Multiple Stored Procedures with same return type in LINQ

Previously you may have achieved this functionality using datareader. Now that you are using LINQ, you may be wondering how to achieve the same with lists of strongly typed objects.

Quite a few articles out there have reproduced DataReader functionality with LINQ. This article suggests a new approach using the SqlDataSource to create an almost identical code pattern as you previously used with DataReader.

So instead of directly recreating DataReader using LINQ, I’ve replaced it with the same code pattern using a different base class altogether.

old datareader code pattern:
set reader
set connection
set reader parameters
reader loop
get/set reader data
end reader loop

new sqldatasource code pattern:
set sqldatasource
set connection
set sqldatasource parameters
lambda foreach loop calling external delegate function for each item in result

The new approach encapsulates the loop within a LINQ lambda ForEach statement that gets/sets the values and loops through each item inherently. (sourcecode examples below)

Why the hassle?

Sometimes it is useful to load a list of objects from a stored procedure, view or table without immediately binding it to a grid or other data control.
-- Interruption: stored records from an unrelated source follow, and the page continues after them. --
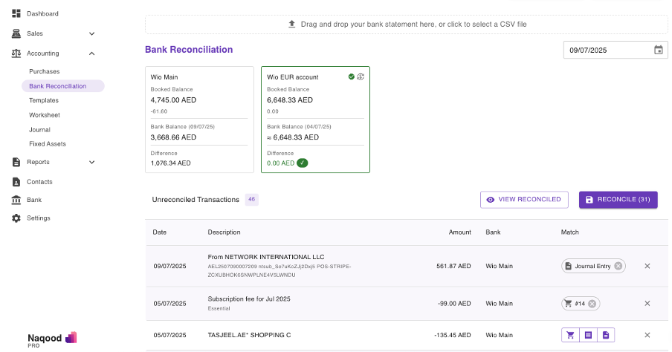
Task: Remove the #14 purchase match chip
Action: [x=592, y=303]
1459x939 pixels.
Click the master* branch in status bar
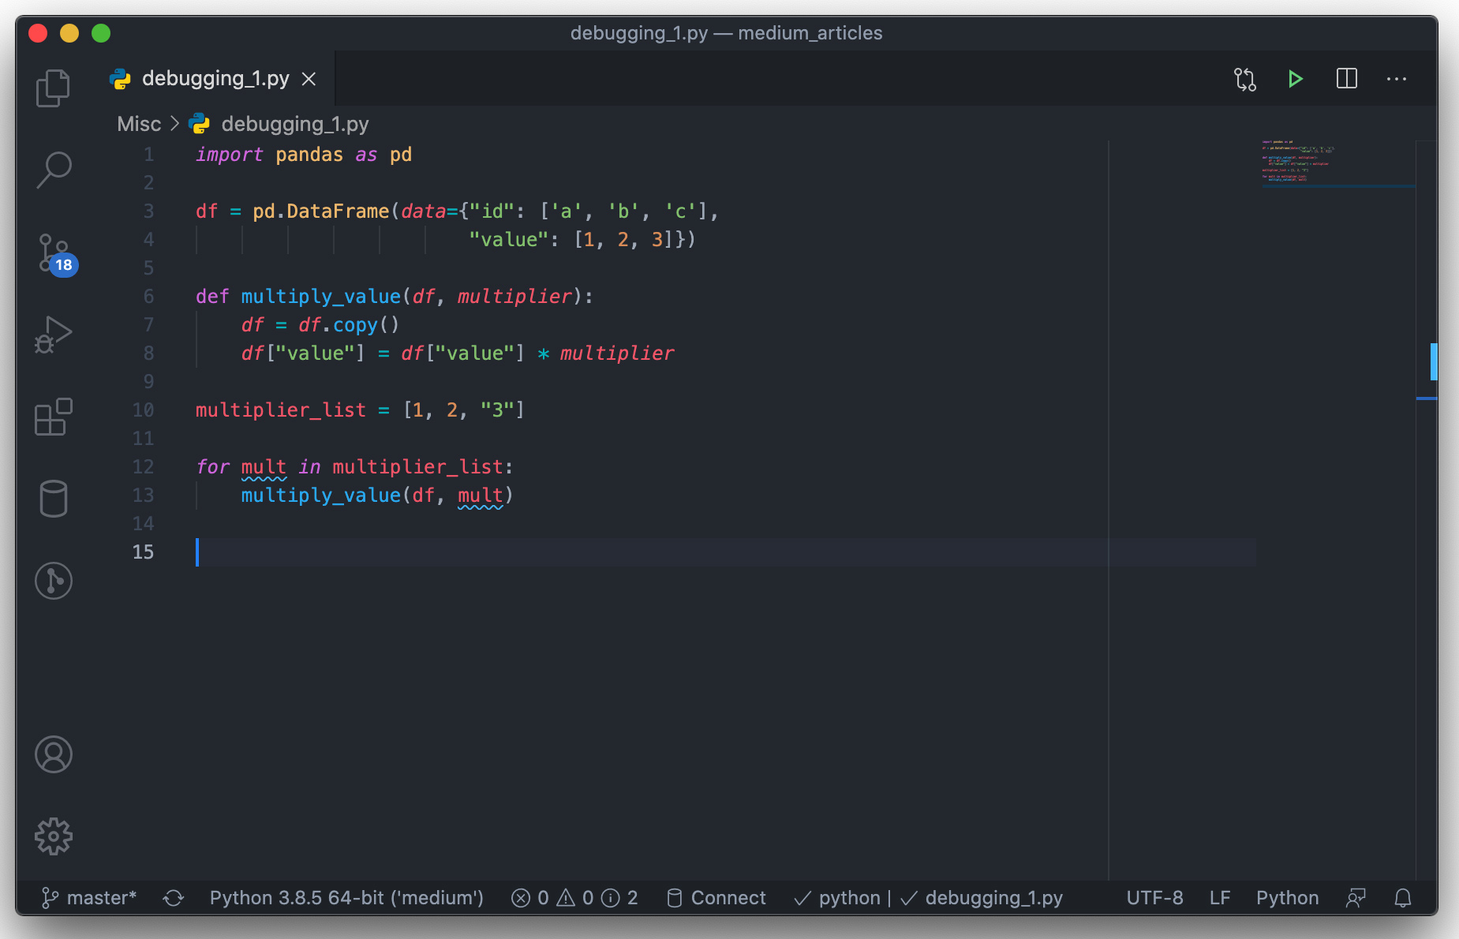(89, 898)
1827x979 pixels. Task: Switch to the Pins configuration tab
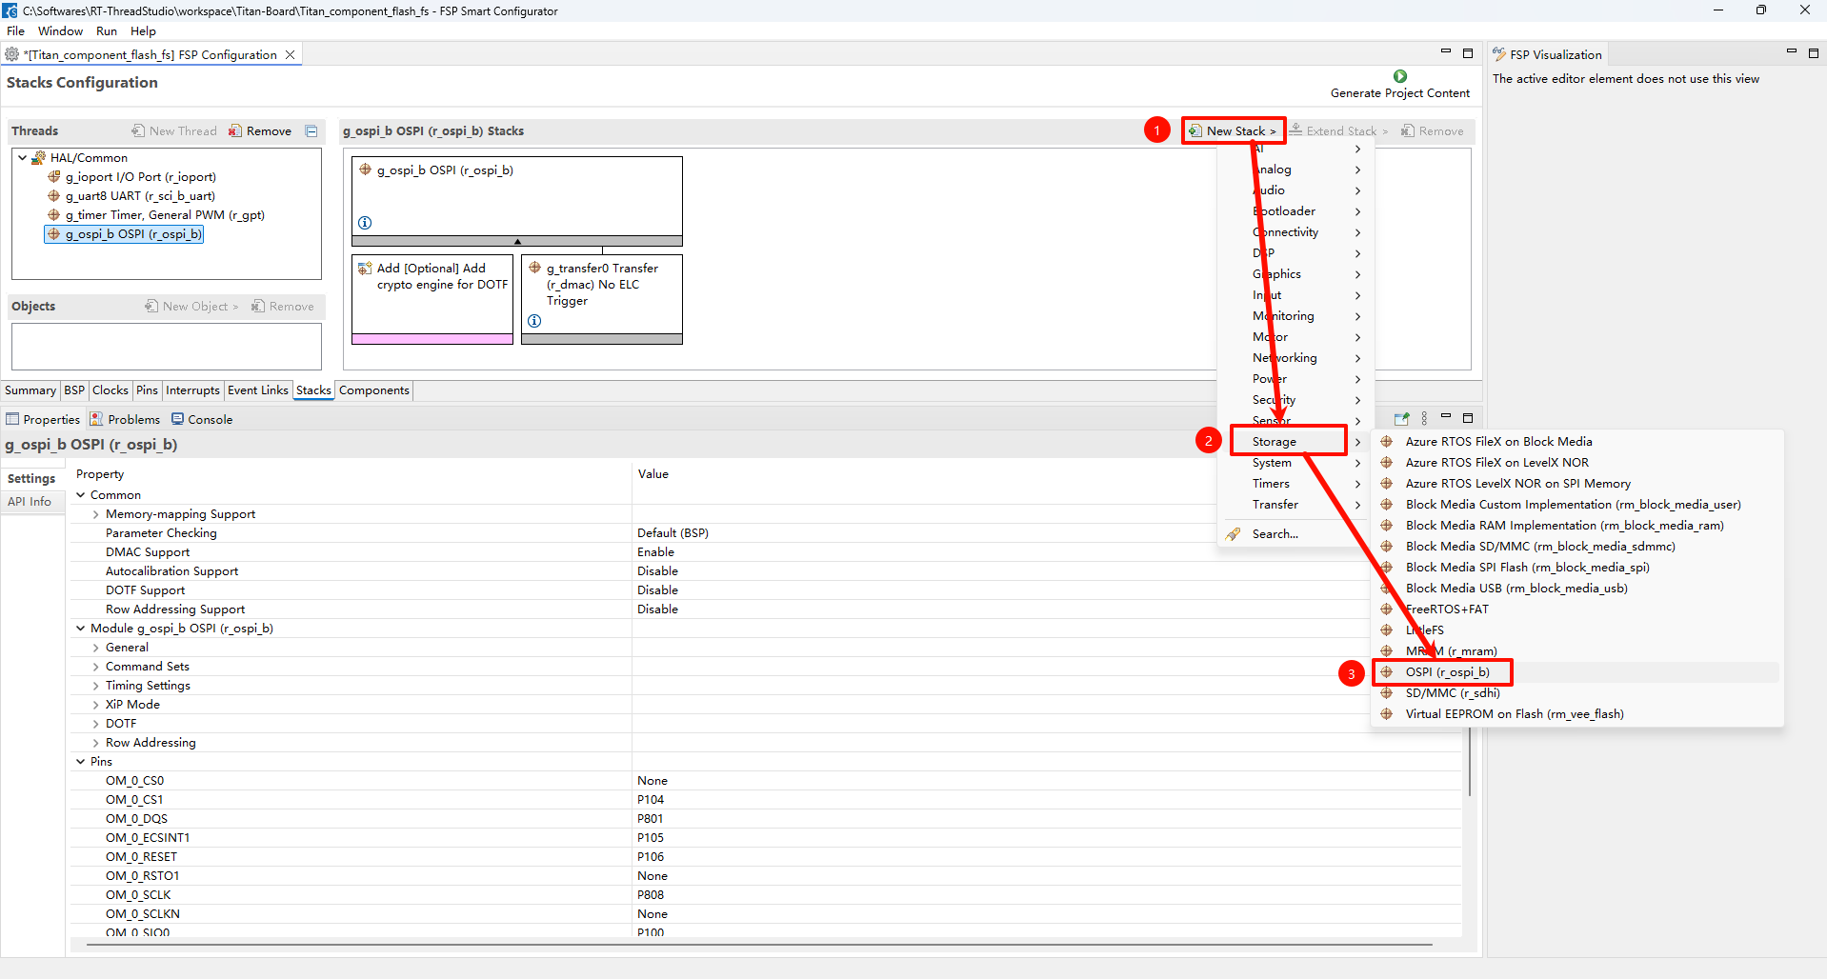(147, 390)
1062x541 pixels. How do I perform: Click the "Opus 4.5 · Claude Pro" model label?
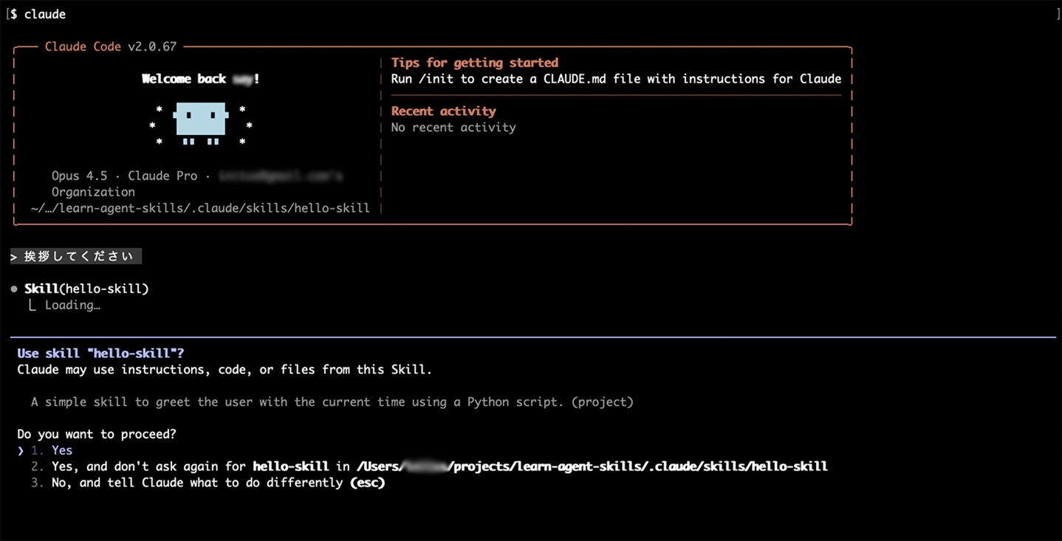124,176
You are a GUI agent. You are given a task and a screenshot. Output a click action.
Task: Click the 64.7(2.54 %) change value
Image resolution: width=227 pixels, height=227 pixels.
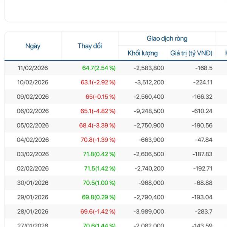coord(99,68)
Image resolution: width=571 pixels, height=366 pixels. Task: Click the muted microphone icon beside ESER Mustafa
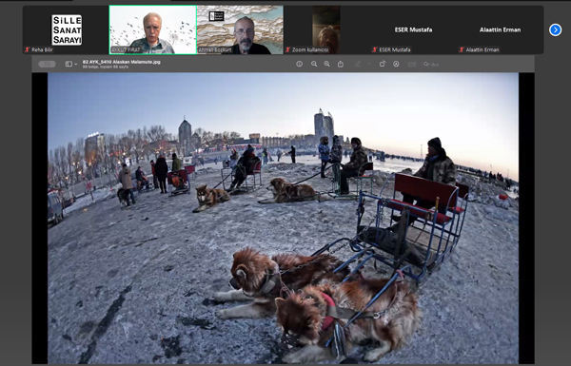click(375, 49)
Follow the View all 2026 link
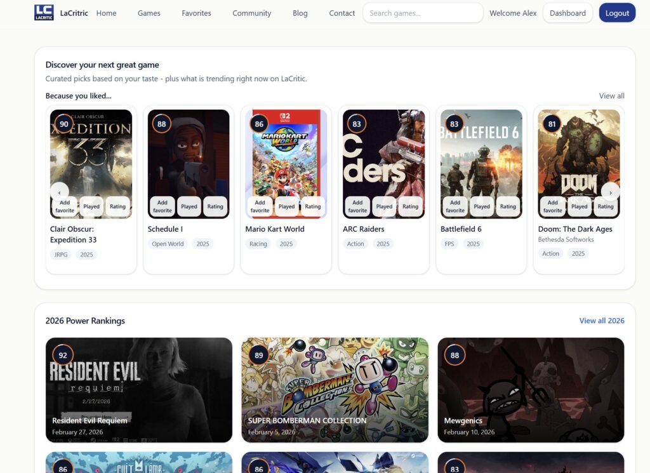The height and width of the screenshot is (473, 650). tap(601, 321)
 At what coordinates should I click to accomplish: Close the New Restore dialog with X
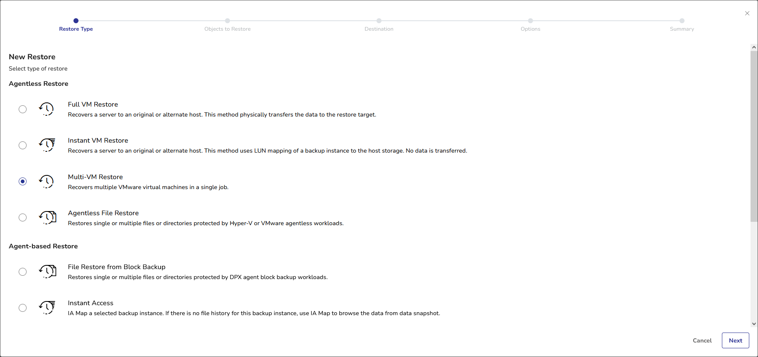(747, 13)
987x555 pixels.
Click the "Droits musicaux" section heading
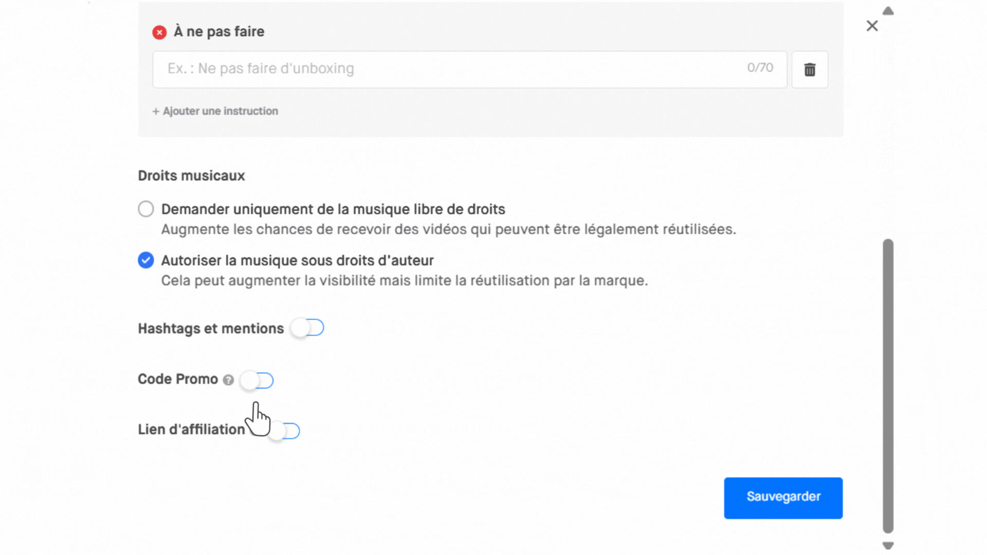pyautogui.click(x=191, y=176)
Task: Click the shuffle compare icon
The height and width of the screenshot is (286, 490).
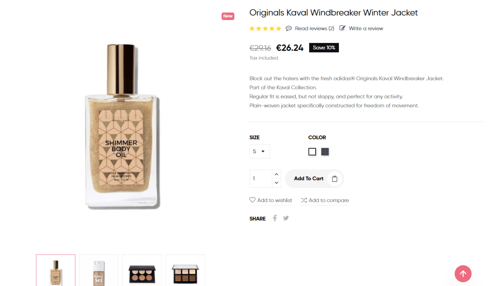Action: pyautogui.click(x=304, y=200)
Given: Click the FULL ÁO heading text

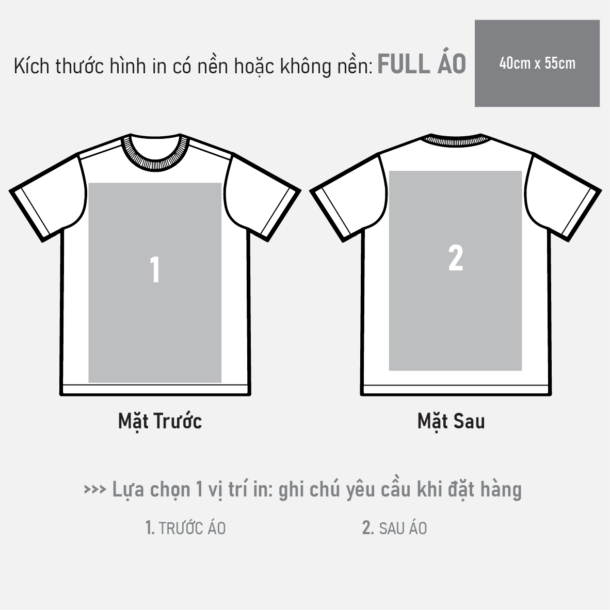Looking at the screenshot, I should (x=422, y=64).
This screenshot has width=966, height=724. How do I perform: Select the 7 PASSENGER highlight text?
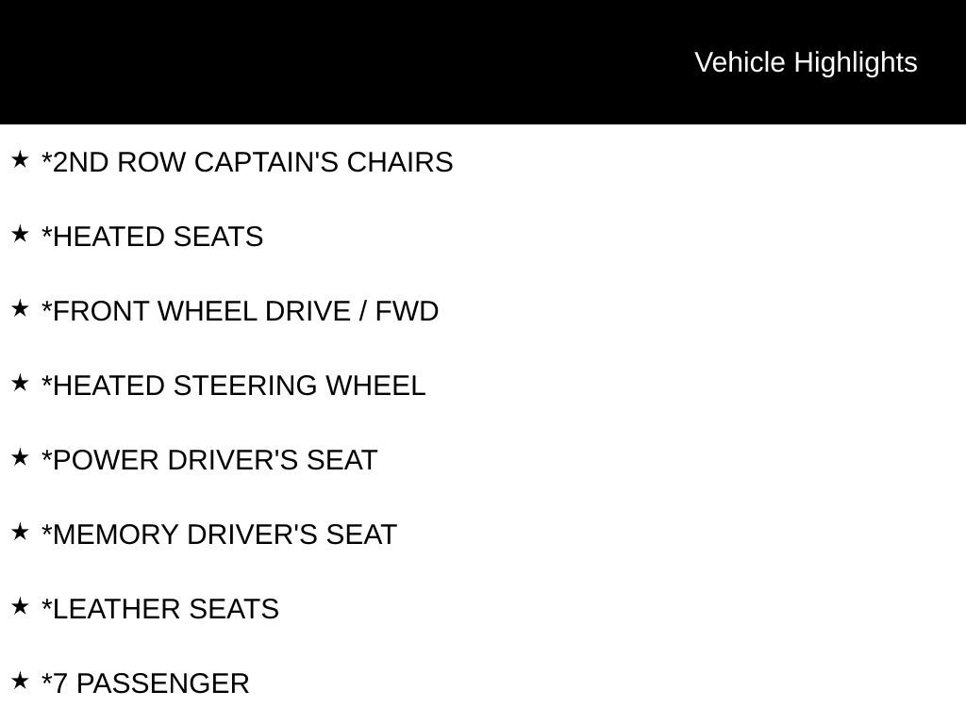[x=145, y=684]
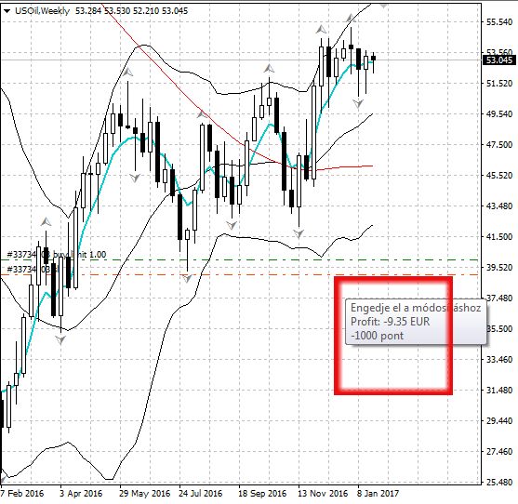Screen dimensions: 518x504
Task: Click the down fractal arrow below January 2017 candle
Action: pyautogui.click(x=358, y=104)
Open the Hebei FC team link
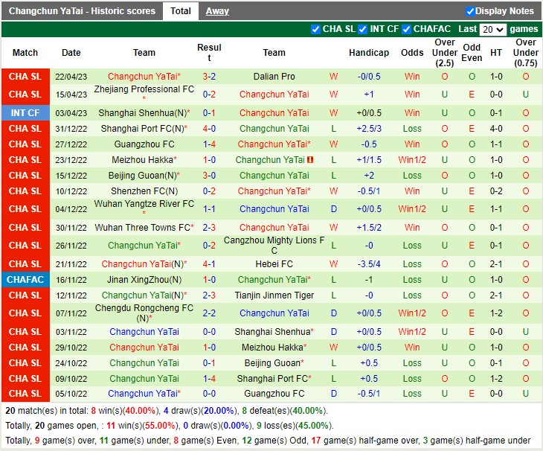Viewport: 543px width, 451px height. [274, 264]
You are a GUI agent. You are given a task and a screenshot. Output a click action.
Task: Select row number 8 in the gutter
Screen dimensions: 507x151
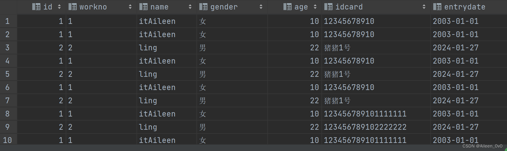(x=7, y=114)
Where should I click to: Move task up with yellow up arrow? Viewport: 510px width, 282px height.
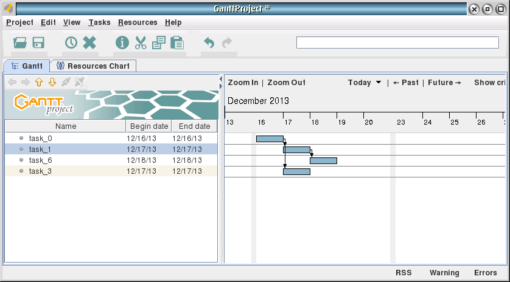[39, 82]
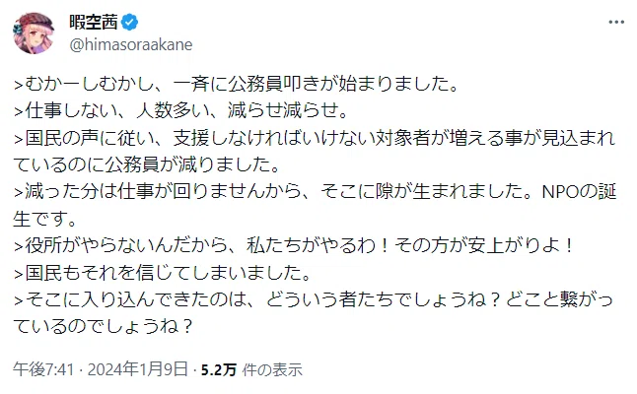Image resolution: width=637 pixels, height=394 pixels.
Task: Click the NPOの誕 text
Action: click(x=580, y=191)
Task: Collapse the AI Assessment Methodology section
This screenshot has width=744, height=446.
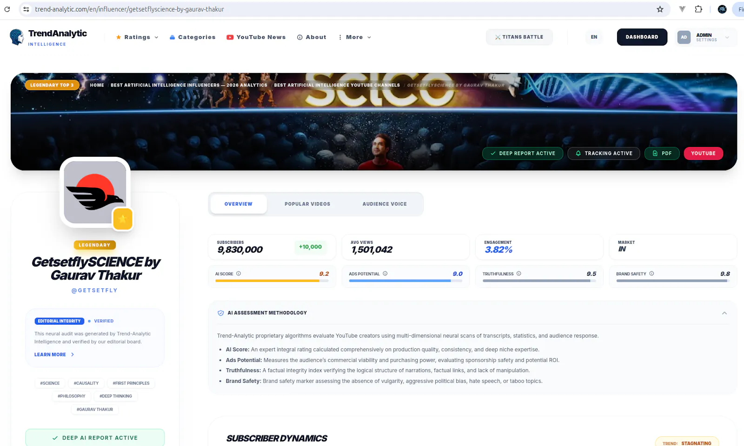Action: click(x=724, y=313)
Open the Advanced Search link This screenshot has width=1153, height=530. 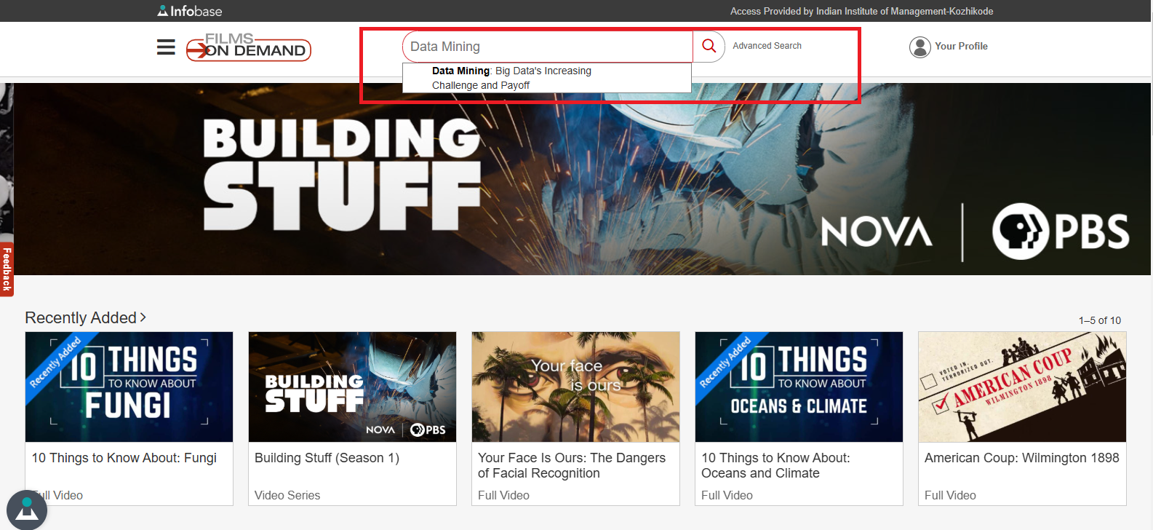coord(767,46)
The old .NET 2.0 datareader offered a means to easily do this while allowing you the flexibility to do additional work within the reader loop so I sought to reproduce this.

You may be surprised to find the below example does not utilize the LINQ dbml assistance you would normally use in a LINQ to SQL scenario. There is good reason for this as I would like to create a function that allows full control over the list of return values without auto-generating a strange new hybrid return type for every stored procedure.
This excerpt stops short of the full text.